Reading text>
- Opening Delimiter -
DFKI-LT at the CLEF 2006
                   Multiple Language Question Answering Track
                                  Bogdan Sacaleanu and Günter Neumann
                                  LT-Lab, DFKI, Saarbrücken, Germany
                                      {bogdan,neumann}@dfki.de

                                                  Abstract

The paper describes QUANTICO, a cross-language open domain question answering system for German
and English. The main features of the system are: use of preemptive off-line document annotation with
syntactic information like chunk structures, apposition constructions and abbreviation-extension pairs for
the passage retrieval; use of online translation services, language models and alignment methods for the
cross-language scenarios; use of redundancy as an indicator of good answer candidates; selection of the
best answers based on distance metrics defined over graph representations. Based on the question type two
different strategies of answer extraction are triggered: for factoid questions answers are extracted from best
IR-matched passages and selected by their redundancy and distance to the question keywords; for
definition questions answers are considered to be the most redundant normalized linguistic structures with
explanatory role (i.e., appositions, abbreviation’s extensions). The results of evaluating the system’s
performance by CLEF were as follows: for the best German-German run we achieved an overall accuracy
(ACC) of 42.33% and a mean reciprocal rank (MRR) of 0.45; for the best English-German run 32.98%
(ACC) and 0.35 (MRR); for the German-English run 17.89% (ACC) and 0.17 (MRR).
- Closing Delimiter -
Information supplied>
- Opening Delimiter -
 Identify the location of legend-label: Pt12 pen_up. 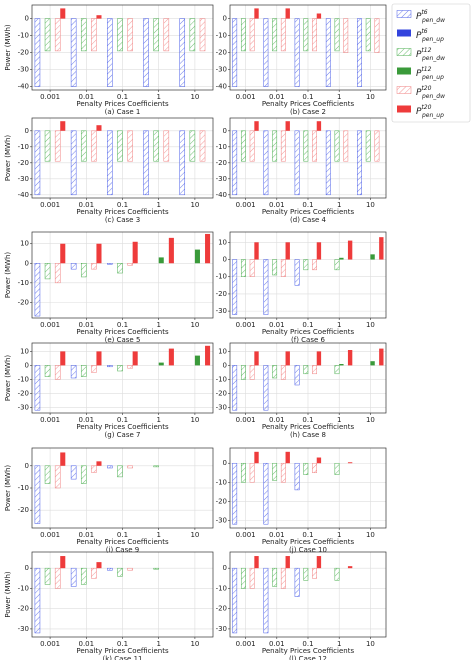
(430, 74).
- Closing Delimiter -
- Opening Delimiter -
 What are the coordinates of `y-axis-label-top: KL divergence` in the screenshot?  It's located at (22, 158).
- Closing Delimiter -
- Opening Delimiter -
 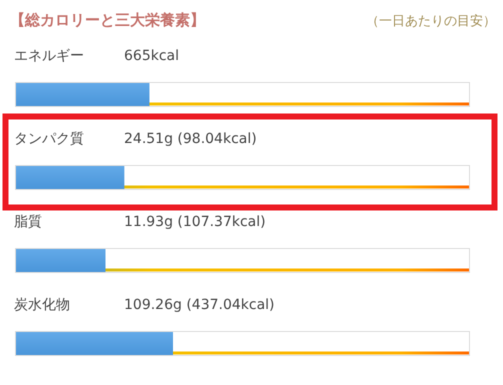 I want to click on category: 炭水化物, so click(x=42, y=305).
- Closing Delimiter -
Work order> Continue the QUANTICO question-answering paper from the point where it stops.

Output of the exercise>
Categories and Subject Headings
H.3 [Information Storage and Retrieval]: H.3.1 Content Analysis and Indexing; H.3.3 Information
Search and Retrieval; H.3.4 Systems and Software; I.7 [Document and Text Processing]: I.7.1 Document
and Text Editing; I.7.2 Document Preparation; I.2 [Artificial Intelligence]: I.2.7 Natural Language
Processing
General Terms
Algorithms, Design, Experimentation
Keywords
Open Domain Question Answering, Monolingual German, Cross-Language German/English

1. Introduction
QUANTICO is a cross-language open domain question answering system developed for both English and
German open-domain question answering, cf. [2], [3]. It uses a common framework for both monolingual
and cross-language scenarios, with different workflow settings for each task and different configurations
for each type of question. For tasks with different languages on each end of the information flow (question
and documents) we cross the language barrier rather on the question than on the document side by using
free online translation services, linguistic knowledge and alignment methods. An important aspect of
QUANTICO is the triggering of specific answering strategies by means of control information that has
been determined by the question analysis tool, e.g., question type and expected answer type, see [3] for
more details. Through the offline annotation of the document collection with several layers of linguistic
information (chunks, appositions, named entities, sentence boundaries) and their use in the retrieval
process, more accurate and reliable information units are being considered for answer extraction, which is
based on the assumption that redundancy is a good indicator of information suitability. The answer
selection component normalizes and represents the context of an answer candidate as a graph and computes
its appropriateness in terms of the distance between the answer and question keywords.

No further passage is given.